As the field of public health faces new challenges and opportunities globally, this Research Topic aims to gather cutting-edge research and insights from scholars actively addressing the evolving landscape of AI in public health. The confluence of artificial intelligence (AI), ageism, and social bias presents a complex web of challenges in healthcare. There is a concern that AI may reflect or even magnify the social biases and prejudices present in human societies, including ageism, racism, sexism, and ableism. This could impact the accuracy and fairness of AI systems and their effects on the health and overall well-being of various groups of individuals. Ageism, combined with social biases ingrained in AI algorithms, can have profound implications for the health and well-being of older adults, shaping their healthcare experiences and outcomes. The focus will be on but not limited to the following themes: Data: This theme will focus on how age-related biases and gaps can affect the quality, representativeness, and diversity of data used to train and test AI systems for health and how this can lead to inaccurate or unfair results for older people. Design: This dimension will focus on how age-related stereotypes and assumptions can affect the design choices and objectives of AI systems for health and how this can lead to exclusion or discrimination of older people as users or beneficiaries of AI solutions. Deployment: This theme will focus on how age-related norms and expectations can affect the deployment decisions and practices of AI systems for health and how this can lead to adverse outcomes for older people as patients or clients of AI services. Discourse: This theme will focus on how age-related narratives and representations can affect the discourse and communication around AI systems for health and how this can lead to the invisibility or stigmatization of older people as stakeholders or experts in AI development.

Public health is a dynamic field shaped by emerging health threats, innovative interventions, and technological advancements. The primary goal of this special issue is to advance our understanding of the complex relationship between AI and ageism within the context of public health. This research topic will analyze how AI can create or exacerbate intersectional health disparities for marginalized or vulnerable groups of people. The topic will analyze how AI systems can exacerbate or introduce new forms of age discrimination and exclusion for older adults. For example, an AI system that is trained with data from mostly young adults may fail to recognize cognitive decline affecting older adults. By bringing together interdisciplinary perspectives, we seek to raise awareness about AI's ethical and societal implications in healthcare and foster dialogue among researchers, practitioners, policymakers, and advocates to address ageism in AI-driven healthcare collaboratively. This special issue will identify solutions to the challenges posed by AI-driven ageism in healthcare, identify gaps and limitations in the current knowledge, and suggest directions for future research and policy interventions.

This special issue will cover a broad range of topics related to AI, focusing on how AI systems can exacerbate or introduce new forms of age discrimination and exclusion for older people.
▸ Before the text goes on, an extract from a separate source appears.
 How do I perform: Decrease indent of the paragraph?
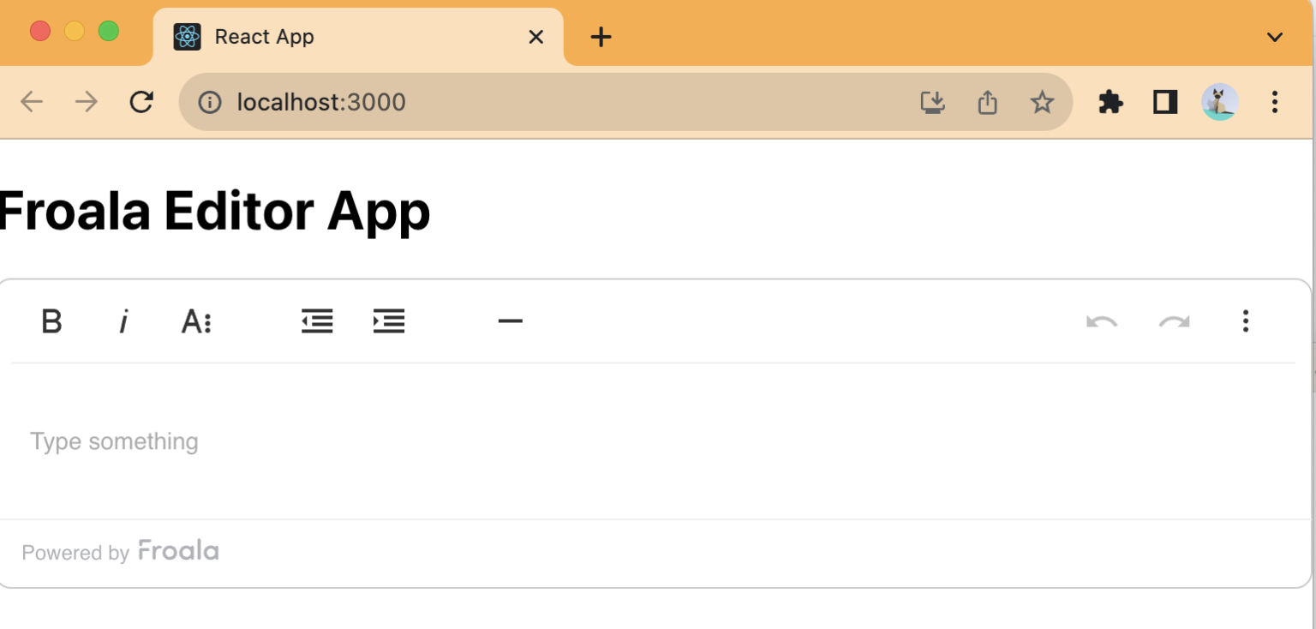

The theme will provide a conceptual framework for studying ageism and AI and cover different forms of AI ageism, including but not limited to:

1. Age biases in algorithms and datasets

2. Invisibility of old age in discourses on AI

3. Discriminatory effects of the use of AI technology on different age groups

4. Exclusion as users of AI technology, services, and products

We are interested in original research, brief research reports, conceptual analysis, data reports, policy and practice reviews, and systematic reviews.

Keywords: AI, Ageism, Social Bias, Health, Algorithm, Data

Important note: All contributions to this Research Topic must be within the scope of the section and journal to which they are submitted, as defined in their mission statements. Frontiers reserves the right to guide an out-of-scope manuscript to a more suitable section or journal at any stage of peer review.